Its strategy, according to the Wall Street Journal last week, is to aggressively replicate these results around the world, primarily by entering new markets and categories and competing first on price. Where’s the headline declaring that P&G is in serious trouble? What am I missing?

It’s an utterly stupid marketing strategy, for three primary reasons:

  • Prices can’t be raised as easily as they can be lowered, and this is true in just about every business. Discounts work only when the brand attributes stay sacrosanct; your customers stay stupid and trusting for only so long, so products or services have to do things truly better or more than the competition (not just differently). Is the exclusive cleaning power of Tide so obvious that people will pay more for it sometime later? Does Charmin leave behind skin that’s objectively softer (yes, pun intended)? What if discounted premium brands simply means the market has repriced the value of their benefits?
  • Perceived value isn’t the same thing as real value. P&G, like many sellers of branded products, bought the idea that it is, yet one of the less-talked about facts of our overly-conversant social web is that talk really is cheap, if not free. It doesn’t matter what brands say or how creatively they say it, and convincing consumers of value where none exists isn’t so much an accomplishment as it is a crime. Or simply a lie. This is why the latest Big Idea for branded marketers is to do cause campaigns and claim to sell “meaning.” It’s just a cover-story for the same ‘ol lack of any real reason to pay more for something.
  • “Innovation” is usually a cover-story for exploitation. You couldn’t read a business story or annual report over the last decade without tripping over how many times companies claimed to innovate. Few really did, and P&G wasn’t the exception. It turns out nobody needed extra surfactant molecules in their dishwashing liquid, or were willing to pay for it when budgets matter. P&G could have invented better toothpaste or shaving cream, but chose instead to rely on the miracle of branding to convince consumers that simply being differently branded was a benefit. It’s not. Innovation was a code word for coming up with things to sell to customers, not selling to customers the things they really needed or wanted.

Today’s consumers are price-conscious, value-aware, and real benefit-demanding, and they’re not going to go back to sleep or get stupid anytime soon. Slashing prices and grabbing market share isn’t a strategic response to this reality, it’s a Hail Mary pass thrown after the clock has run out. There’s no time left in which to raise prices and return to the way things were. That game is over.

Why aren’t we talking about this now?

When experts write about P&G and the other big brand manufacturers sometime in the future, the problem will be obvious: it didn’t respond to the changing market because it didn’t know how. All of its vaunted marketing expertise and branding brilliance was a function of a particular time and place in history, when mass marketing could tell a believing mass market of consumers what to do. The medium really was the message, and the entire business model for premium brands depended on it. Perception really was reality…as long as the ad dollars kept getting spent to perpetuate the myths.
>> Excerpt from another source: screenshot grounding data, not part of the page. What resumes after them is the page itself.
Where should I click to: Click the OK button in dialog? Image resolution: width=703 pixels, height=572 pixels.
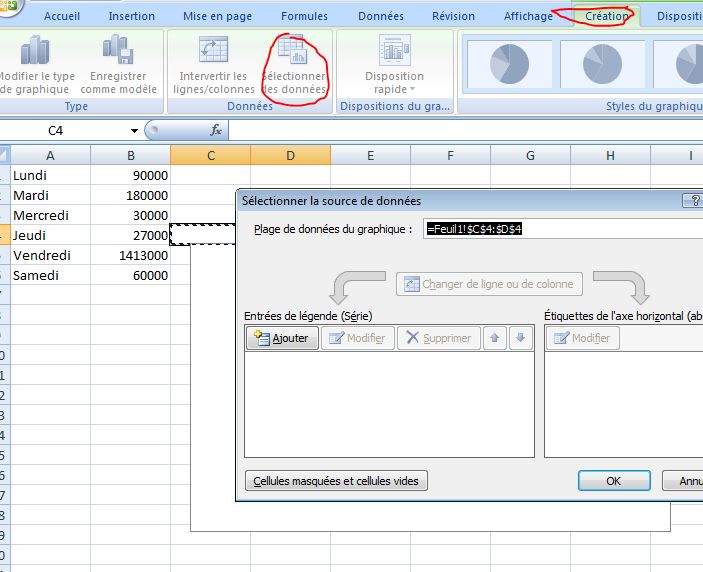click(614, 481)
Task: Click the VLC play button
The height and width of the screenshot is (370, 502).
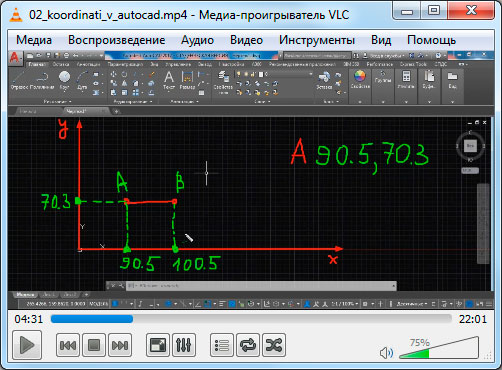Action: [x=27, y=345]
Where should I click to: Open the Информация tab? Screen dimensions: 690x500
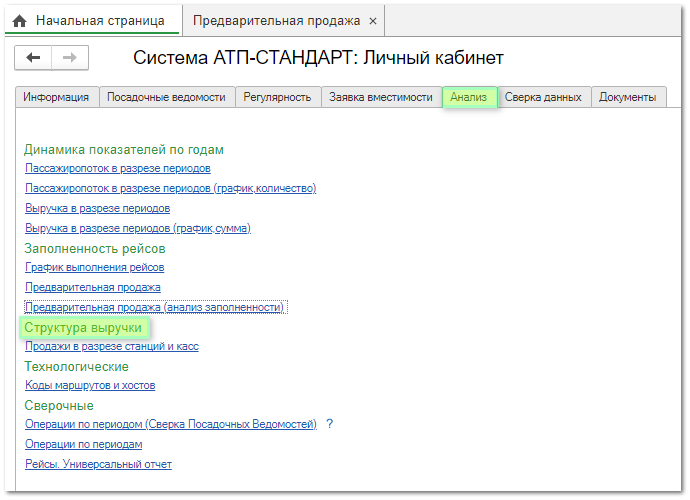pyautogui.click(x=57, y=97)

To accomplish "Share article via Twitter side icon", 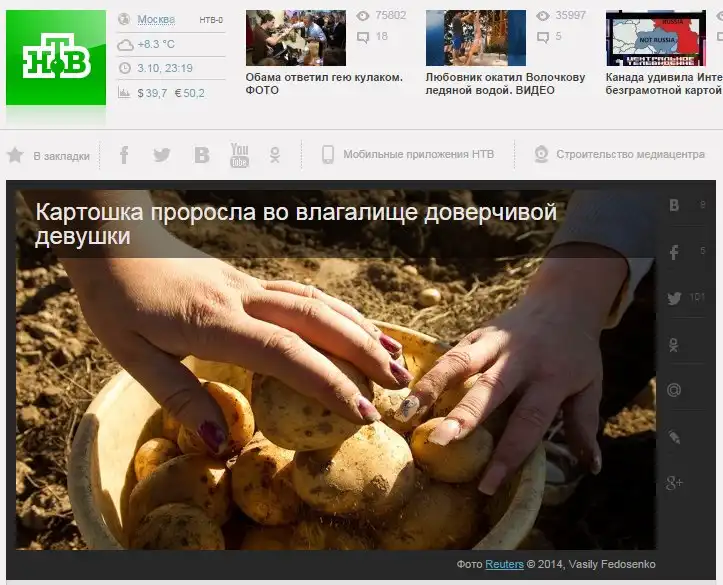I will [674, 298].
The problem is less obvious today because of one simple fact: P&G spends zillions on advertising, and ads are what support the media that cover it. Everyone needs the old myths to support next quarter’s blather behind the numbers, and to keep stockholders of media companies in line. There’s no quid pro quo, certainly, but the very model that P&G and the media rely upon is broken, and there’s no good way to easily address it…and every vested interest to ignore it. So the company gets to present its inane plan to slash prices as if it amounted to a strategy. It can say whatever it wants. Nobody wants to know any better.

I fear P&G has embarked down a long road down from which there is no return. Only Walmart can get away with pursuing ever-lower prices (or the claims thereto).